FreedomBoxBlog

Program Space

Rob van der Hoeven
Sun Dec 29 2013

This is going to be a long read so let me give a quick overview of what you can expect. Lets start with a definition:

Program Space: A lightweight virtual environment for programs designed to restrict the programs running inside the Program Space to their own data and configuration, and to restrict configuration options and runtime behavior to values/behavior that the user finds acceptable.

The definition above is all about what a Program Space should be. It says nothing about how to create and use a Program Space. Thats what this article is about. In this article I will introduce you to a program of mine called psc (Program Space Control), and I will show you how to use this program to create and manage the virtual environment mentioned in the definition.

As you will learn, working with Program Spaces is easy. In order to create a Program Space named “test” you can simply type:

psc test --create

You can run a program inside this Program Space by typing:

psc test --run [program]

Examples:

psc test --run bash
psc test --run ifconfig
psc test --run top

Psc lets you create and control a virtual environment but does not configure this environment. Configuration is done with scripts that contain a combination of psc commands and ordinary commands like mount, ip, iptables etc. Its the configuration that restricts the programs running inside the Program Space. So if you would type:

psc test --create
psc test --run pstree

You would see no difference with typing the pstree command directly (you would see a tree containing dozens of programs). If however you would run a script to setup a rootfs like:

psc test --create
ps_rootfs test
psc test --run pstree

Then the output would be:

psd───pst───pstree

Apart from the pstree program only two other programs seem to be running, all the other programs running on the system are invisible to the pstree program.

The script ps_rootfs mentioned above is part of the Program Space Construction Set (PSCS) which also contains the source code of the psc program. The PSCS contains a number of sample configuration scripts that will show you how a Program Space can be configured. Besides the rootfs script it contains a network script and scrips to run a LAMP stack (Wordpress Blog) inside Program Space.

I hope this short introduction is enough to make you want to read the long explanation :-). Further on in this article I will explain the technology behind Program Spaces: how the psc program works and what commands it has.
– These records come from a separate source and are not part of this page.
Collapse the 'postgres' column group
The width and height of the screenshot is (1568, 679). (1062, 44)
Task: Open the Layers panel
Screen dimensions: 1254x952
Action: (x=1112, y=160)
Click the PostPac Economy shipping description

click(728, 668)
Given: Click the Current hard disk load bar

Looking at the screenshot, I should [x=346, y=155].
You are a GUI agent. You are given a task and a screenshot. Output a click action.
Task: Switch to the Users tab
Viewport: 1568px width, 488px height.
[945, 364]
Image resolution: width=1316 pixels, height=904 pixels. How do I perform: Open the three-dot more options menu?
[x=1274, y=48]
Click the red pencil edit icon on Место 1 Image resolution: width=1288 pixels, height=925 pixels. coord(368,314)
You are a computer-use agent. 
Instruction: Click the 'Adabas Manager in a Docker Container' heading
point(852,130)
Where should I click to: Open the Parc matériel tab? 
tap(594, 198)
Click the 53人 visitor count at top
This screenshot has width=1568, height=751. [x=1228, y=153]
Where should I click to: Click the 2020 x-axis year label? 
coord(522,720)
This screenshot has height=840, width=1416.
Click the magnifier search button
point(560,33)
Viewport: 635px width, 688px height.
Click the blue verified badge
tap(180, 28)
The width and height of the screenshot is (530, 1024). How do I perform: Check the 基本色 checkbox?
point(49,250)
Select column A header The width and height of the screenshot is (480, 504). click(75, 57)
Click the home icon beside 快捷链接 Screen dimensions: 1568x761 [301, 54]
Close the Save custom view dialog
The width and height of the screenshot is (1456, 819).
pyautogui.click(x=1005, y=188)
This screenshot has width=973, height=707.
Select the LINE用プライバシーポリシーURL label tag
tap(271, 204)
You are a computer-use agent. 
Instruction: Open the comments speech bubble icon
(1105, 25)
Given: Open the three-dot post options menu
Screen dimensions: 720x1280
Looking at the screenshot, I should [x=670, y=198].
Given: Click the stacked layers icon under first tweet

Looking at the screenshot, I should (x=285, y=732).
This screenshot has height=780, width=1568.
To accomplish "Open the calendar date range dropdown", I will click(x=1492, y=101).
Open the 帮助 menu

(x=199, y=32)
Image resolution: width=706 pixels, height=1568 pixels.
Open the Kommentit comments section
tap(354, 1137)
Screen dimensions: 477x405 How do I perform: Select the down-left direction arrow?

To demonstrate how the psc program can be used to create and configure a Program Space I wrote a number of scripts which will be explained in the PSCS section.

Status

At this point I have to say something about the status of my Program Space project: Its experimental. The psc program and scripts have been tested on my Debian Wheezy systems alone and are not intended to be used by inexperienced users or in a production environment.

If you are an experienced developer or sysadmin I would love to hear from you. Bug reports, ideas for improvements, or contributions to the PSCS are welcome!

Technology

Inside the Linux kernel all the important resources are capable of having multiple independent configurations. This technology is called kernel namespaces. Programs running in User Space use one of the possible configurations of a resource and are referred to as “running inside a namespace”.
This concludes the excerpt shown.